:: PASSAGE TO READ ::
Were they aware they were recording blues tides?
Absolutely! And so this period of musicians listening to other musicians' records was rather brief. The record industry almost died during the Depression because of the rise of radio and the cost of records. So radio was free and it's definitely my contention that radio is the beginning of the destruction of regionalism. I mean, records sort of began it, but radio really killed it, because a blues record from 1929, you can identify the town, practically the street address, of where the artist came from. But by 1935 everybody sounded like Tampa Red and Big Bill [Broonzy], and a lot of individualism kinda got lost. The end point of that, of course, is people in rural villages in India knowing who Madonna is!

From your tone, it would appear you think that that's regrettable.
:::
:: GIVEN ENTRIES ::
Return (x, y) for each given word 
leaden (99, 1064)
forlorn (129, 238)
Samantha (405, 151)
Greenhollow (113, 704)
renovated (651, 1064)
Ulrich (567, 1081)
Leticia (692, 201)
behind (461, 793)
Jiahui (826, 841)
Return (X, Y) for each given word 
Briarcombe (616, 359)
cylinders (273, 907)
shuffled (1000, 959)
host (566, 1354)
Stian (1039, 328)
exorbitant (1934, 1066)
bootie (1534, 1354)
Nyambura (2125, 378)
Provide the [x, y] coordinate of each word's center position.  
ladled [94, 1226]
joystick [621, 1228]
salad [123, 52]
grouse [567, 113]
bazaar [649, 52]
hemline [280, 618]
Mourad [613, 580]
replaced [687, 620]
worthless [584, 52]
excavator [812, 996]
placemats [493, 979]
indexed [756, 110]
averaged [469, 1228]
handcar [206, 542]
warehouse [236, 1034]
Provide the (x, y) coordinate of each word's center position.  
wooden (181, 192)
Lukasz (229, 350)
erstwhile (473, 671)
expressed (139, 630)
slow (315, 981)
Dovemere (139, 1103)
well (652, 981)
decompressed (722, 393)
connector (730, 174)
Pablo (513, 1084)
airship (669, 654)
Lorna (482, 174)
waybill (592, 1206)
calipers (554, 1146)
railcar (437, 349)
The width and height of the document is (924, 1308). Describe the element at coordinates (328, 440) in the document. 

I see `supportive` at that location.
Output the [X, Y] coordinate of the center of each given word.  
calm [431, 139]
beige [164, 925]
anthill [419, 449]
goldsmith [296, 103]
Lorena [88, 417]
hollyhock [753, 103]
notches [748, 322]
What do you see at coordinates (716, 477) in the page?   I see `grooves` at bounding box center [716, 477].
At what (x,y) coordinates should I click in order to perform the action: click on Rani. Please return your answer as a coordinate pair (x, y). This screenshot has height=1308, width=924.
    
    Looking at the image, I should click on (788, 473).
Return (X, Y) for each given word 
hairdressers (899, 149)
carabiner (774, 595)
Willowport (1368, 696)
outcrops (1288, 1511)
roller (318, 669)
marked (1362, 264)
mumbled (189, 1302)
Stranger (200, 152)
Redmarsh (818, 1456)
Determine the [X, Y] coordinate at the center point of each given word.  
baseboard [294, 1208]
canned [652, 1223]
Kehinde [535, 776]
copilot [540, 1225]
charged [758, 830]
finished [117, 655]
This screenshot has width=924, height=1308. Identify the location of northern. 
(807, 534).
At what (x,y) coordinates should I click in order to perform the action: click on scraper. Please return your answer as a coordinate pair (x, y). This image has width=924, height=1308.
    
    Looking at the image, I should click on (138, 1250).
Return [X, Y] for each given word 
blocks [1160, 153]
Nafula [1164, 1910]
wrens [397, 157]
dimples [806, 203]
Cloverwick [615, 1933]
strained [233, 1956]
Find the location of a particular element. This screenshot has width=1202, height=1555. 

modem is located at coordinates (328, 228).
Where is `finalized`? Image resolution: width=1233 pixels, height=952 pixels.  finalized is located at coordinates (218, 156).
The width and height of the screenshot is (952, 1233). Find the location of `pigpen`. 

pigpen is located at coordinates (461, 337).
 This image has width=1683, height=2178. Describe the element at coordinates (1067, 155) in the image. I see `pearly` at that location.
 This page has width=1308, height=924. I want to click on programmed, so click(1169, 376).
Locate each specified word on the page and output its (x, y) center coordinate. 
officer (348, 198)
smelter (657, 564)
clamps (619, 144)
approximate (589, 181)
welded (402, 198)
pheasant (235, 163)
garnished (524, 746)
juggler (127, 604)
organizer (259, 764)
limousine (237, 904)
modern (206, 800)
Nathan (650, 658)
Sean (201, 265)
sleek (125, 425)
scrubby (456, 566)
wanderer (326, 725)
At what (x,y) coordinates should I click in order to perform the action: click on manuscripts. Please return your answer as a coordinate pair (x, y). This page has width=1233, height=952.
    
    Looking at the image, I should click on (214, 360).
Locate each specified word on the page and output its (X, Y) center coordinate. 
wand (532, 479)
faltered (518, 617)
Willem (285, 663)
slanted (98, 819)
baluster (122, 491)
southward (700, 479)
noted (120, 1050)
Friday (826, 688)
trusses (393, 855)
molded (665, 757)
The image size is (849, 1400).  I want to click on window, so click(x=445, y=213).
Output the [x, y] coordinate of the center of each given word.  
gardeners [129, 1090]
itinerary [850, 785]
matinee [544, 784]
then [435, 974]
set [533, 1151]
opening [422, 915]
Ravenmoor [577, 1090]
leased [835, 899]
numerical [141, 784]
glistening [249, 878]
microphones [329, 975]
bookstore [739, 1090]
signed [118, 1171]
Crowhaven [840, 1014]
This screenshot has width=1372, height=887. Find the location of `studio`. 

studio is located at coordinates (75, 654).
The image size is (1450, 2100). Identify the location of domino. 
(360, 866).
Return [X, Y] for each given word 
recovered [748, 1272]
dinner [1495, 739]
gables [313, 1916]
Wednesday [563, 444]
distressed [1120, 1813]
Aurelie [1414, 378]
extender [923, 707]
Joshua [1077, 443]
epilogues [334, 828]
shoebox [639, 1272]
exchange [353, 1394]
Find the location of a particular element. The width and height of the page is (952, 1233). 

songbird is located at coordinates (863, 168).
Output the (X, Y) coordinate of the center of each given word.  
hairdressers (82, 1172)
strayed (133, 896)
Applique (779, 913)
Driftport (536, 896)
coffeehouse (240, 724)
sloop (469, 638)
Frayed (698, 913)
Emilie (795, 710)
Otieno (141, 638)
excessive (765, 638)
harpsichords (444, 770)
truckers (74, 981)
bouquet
:::
## TASKS AND EXERCISES:
(a) Extract, word for word, everything in the blues interview from "Absolutely! And so" down to "that that's regrettable.".
(b) Continue the interview on blues records and radio, starting right after its final line.

## EXERCISE RESULTS:
(a)
Absolutely! And so this period of musicians listening to other musicians' records was rather brief. The record industry almost died during the Depression because of the rise of radio and the cost of records. So radio was free and it's definitely my contention that radio is the beginning of the destruction of regionalism. I mean, records sort of began it, but radio really killed it, because a blues record from 1929, you can identify the town, practically the street address, of where the artist came from. But by 1935 everybody sounded like Tampa Red and Big Bill [Broonzy], and a lot of individualism kinda got lost. The end point of that, of course, is people in rural villages in India knowing who Madonna is!

From your tone, it would appear you think that that's regrettable.

(b)
I do. The destruction of regional culture ... let's just take African music, for example. Even as late as the 1970s the different countries were readily identifiable but thanks to a combination of the Western drum set, synthesizers and producers in London and Paris, African music's all starting to blend together into one kind of generic, world beat music. I think in 200 years everybody will just sort of be listening to a 120bpm drum machine and nothing else!

Surely our humanity will still find some means of expression?
Well, there are pockets, yeah, absolutely. But, I mean, who am I to say? I make CDs and I hope to sell lots and lots of 'em. I'm not a Luddite. I'm not anti-technology.

Well, technology isn't solely to blame for the growth of a kind of "nerd culture" -even if you go into any well-stocked book-shop 90 per cent of the books aren't worth reading...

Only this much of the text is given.